W ostatnich trzech latach najważniejsze ustawy i kodeksy zmieniano kilkaset razy. I tak kodeks postępowania cywilnego nowelizowano 37 razy. Kodeks postępowania karnego 29 razy, a kodeks pracy 13 razy. Sądy grodzkie powstały, by pójść do likwidacji. Podobnie sądy 24-godzinne. Przykłady można mnożyć. Kartę nauczyciela od czasu jej uchwalenia w 1982 roku nowelizowano 60 razy, z czego tylko w ubiegłym roku 5 razy. Nawet sami doradcy podatkowi gubią się w zmianach ustawy o podatku dochodowym od osób fizycznych, która od 2000 roku była nowelizowana kilkadziesiąt razy.

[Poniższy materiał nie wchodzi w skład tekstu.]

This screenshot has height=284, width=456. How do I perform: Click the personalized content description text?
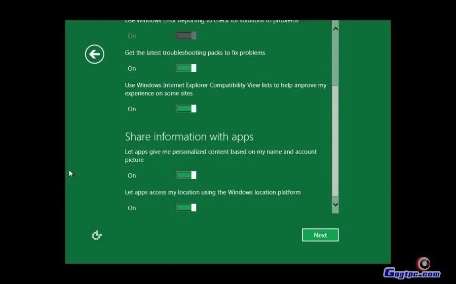220,156
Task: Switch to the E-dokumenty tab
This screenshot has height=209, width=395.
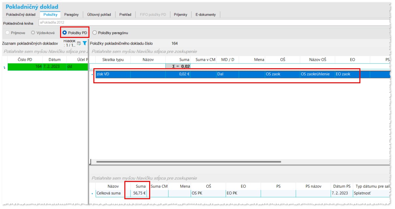Action: click(205, 14)
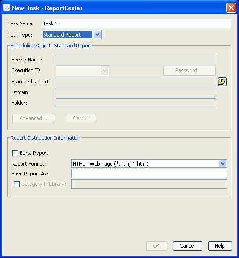Click the Java icon in title bar
Screen dimensions: 239x258
pos(7,8)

"Rzeczywiście zwykły człowiek nie jest w stanie opanować i zrozumieć tych wszystkich zmian" – przyznaje prof. Zbigniew Ćwiąkalski, były minister sprawiedliwości. Idealnym przykładem tej obawy jest właśnie opór przedsiębiorców przed likwidacją postępowania gospodarczego. Najpierw na nie narzekali, że niepotrzebnie skomplikowane, że błąd nawet o 10 groszy w opłacie powoduje odrzucenie sprawy. "A jak przychodzi do zmian, to wolą stare zasady, bo sprawdzone" – dodaje Ćwiąkalski.

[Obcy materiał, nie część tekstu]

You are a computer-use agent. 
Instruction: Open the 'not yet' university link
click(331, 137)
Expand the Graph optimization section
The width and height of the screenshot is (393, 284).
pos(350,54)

"Bo to nie tyle sama likwidacja odrębnego postępowania gospodarczego jest problemem, ile właśnie te ciągłe zmiany w prawie" – ocenia dr Wojciech Warski, ekspert Business Centre Club. A nadprodukcja prawa, czasem nazywana wręcz jego inflacją, jest jednym z poważniejszych problemów polskiego państwa.
"Zamiast raz a porządnie napisać prawo, od nowa zorganizować funkcjonowanie najważniejszych elementów życia publicznego, ustawodawca ciągle grzebie w przepisach" – potwierdza Warski.
Każdy kolejny minister jest przekonany, że prawo trzeba szybko pisać, szybko uchwalać, a jak nie wyjdzie, to potem się poprawi. I jakoś to będzie.